start

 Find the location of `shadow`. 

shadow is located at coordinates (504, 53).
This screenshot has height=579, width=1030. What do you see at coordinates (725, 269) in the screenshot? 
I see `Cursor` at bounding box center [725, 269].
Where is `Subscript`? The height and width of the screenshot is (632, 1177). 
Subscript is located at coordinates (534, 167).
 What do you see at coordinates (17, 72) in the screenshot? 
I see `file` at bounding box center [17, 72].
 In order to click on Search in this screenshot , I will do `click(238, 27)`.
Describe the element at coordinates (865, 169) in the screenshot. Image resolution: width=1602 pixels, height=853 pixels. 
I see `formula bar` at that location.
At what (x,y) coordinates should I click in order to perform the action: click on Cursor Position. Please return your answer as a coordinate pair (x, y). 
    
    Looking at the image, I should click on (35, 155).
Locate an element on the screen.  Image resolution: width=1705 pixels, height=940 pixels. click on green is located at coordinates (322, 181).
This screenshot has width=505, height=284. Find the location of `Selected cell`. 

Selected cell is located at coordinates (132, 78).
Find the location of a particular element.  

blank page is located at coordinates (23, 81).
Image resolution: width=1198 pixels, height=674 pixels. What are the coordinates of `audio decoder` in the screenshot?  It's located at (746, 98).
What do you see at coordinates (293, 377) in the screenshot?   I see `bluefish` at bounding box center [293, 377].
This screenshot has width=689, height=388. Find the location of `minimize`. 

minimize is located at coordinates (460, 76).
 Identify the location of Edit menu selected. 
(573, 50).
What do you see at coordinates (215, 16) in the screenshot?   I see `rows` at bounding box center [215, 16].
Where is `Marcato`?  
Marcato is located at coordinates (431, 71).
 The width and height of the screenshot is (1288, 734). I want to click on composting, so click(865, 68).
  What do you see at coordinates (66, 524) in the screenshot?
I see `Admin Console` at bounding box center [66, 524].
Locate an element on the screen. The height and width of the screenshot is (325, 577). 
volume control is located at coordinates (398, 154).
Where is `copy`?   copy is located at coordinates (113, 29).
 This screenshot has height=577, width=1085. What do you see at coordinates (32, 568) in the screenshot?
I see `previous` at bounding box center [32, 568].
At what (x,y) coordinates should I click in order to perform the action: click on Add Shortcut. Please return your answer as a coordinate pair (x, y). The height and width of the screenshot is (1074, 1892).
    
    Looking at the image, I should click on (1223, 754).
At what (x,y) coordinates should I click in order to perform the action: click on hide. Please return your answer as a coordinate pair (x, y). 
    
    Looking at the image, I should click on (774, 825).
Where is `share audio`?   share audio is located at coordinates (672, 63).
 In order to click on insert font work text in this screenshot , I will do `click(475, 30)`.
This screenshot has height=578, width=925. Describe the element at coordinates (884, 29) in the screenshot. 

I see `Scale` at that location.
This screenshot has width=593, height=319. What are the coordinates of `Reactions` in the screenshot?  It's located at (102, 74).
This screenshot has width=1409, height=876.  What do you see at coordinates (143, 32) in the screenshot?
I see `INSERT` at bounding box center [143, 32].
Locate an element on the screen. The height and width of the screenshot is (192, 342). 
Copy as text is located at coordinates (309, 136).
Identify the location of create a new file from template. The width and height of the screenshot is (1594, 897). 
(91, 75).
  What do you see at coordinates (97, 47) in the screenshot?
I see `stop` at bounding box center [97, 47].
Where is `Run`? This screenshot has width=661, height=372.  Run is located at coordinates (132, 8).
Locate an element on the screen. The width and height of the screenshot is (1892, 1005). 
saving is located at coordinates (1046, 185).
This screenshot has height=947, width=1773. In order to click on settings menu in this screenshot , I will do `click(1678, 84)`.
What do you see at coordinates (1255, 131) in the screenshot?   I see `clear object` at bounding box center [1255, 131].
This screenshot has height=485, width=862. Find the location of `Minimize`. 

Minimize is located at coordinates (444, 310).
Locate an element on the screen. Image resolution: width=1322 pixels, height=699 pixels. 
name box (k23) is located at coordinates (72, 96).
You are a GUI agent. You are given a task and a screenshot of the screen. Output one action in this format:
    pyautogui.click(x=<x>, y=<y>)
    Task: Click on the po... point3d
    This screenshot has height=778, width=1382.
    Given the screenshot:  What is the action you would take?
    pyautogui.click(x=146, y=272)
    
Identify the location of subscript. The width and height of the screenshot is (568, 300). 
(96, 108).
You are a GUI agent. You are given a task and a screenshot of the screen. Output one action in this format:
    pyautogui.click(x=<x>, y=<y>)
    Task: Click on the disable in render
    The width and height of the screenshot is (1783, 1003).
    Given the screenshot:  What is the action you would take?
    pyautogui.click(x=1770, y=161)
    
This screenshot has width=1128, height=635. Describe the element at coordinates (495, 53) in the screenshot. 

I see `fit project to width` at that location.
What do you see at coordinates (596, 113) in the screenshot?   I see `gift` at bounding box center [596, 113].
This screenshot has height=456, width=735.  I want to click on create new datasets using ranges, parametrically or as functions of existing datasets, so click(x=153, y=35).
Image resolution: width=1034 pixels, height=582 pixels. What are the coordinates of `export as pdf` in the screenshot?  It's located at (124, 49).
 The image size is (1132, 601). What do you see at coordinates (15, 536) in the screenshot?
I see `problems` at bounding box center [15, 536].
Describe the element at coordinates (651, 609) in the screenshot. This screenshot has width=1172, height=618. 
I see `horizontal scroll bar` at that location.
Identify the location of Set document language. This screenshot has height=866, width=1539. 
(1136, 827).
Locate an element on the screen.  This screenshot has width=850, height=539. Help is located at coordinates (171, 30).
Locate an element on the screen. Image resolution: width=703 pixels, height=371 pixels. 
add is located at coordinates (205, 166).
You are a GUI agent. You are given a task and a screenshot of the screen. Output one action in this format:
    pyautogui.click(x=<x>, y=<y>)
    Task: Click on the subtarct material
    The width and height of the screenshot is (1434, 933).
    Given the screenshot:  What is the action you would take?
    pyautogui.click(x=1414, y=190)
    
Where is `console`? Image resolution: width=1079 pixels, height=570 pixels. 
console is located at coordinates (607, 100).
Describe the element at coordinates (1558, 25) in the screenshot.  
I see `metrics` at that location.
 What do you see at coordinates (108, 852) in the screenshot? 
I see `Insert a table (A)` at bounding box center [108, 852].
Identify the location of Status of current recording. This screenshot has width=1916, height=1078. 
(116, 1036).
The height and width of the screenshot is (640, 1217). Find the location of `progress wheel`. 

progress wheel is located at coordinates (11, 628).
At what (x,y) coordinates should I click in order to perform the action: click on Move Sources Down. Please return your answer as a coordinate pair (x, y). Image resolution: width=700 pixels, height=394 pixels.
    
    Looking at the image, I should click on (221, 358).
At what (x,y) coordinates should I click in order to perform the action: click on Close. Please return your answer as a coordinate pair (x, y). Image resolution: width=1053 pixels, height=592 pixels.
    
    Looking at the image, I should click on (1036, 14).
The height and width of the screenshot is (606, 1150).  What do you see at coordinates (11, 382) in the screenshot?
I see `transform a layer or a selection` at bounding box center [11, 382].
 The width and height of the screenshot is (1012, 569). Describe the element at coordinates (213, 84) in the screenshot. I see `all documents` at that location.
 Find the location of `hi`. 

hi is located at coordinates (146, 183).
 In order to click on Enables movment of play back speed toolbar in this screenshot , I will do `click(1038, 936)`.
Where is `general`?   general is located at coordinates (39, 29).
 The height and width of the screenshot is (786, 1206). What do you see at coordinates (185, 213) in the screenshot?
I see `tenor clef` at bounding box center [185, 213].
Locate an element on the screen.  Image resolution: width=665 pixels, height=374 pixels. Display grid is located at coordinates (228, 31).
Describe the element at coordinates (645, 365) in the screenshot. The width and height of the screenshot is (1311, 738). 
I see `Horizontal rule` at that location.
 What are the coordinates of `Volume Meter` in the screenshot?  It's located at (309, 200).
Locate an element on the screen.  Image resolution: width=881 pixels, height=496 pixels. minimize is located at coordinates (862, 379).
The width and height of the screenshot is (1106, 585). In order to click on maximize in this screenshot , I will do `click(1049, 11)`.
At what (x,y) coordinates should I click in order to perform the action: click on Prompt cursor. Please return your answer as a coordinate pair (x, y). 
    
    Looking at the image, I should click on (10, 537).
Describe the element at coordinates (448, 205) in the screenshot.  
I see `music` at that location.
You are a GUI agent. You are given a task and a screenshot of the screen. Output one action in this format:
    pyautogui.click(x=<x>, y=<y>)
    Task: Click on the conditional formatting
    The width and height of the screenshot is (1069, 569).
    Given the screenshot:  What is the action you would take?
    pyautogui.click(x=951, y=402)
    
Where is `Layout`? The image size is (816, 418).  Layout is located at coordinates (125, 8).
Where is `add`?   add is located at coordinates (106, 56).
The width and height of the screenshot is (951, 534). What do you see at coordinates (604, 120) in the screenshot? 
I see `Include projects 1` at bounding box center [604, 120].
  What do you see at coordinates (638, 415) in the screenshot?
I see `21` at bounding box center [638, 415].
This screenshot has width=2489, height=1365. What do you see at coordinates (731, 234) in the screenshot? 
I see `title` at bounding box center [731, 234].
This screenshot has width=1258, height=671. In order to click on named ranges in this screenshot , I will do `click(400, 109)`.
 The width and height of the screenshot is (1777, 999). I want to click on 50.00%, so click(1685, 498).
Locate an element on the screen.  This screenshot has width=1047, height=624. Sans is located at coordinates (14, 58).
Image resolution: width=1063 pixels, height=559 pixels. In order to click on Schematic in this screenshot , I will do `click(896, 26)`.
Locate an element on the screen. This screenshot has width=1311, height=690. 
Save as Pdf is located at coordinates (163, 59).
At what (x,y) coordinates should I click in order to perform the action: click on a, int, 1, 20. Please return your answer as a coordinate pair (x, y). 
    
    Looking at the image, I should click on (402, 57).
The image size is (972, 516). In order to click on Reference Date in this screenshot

end

**Your goal**. Replace "screenshot" with "image" in the rows from the first line through the line containing "center [725, 269].", and copy those lines out again with nothing else changed.

**Task result**.
 Find the location of `shadow`. 

shadow is located at coordinates (504, 53).
This image has height=579, width=1030. What do you see at coordinates (725, 269) in the image? 
I see `Cursor` at bounding box center [725, 269].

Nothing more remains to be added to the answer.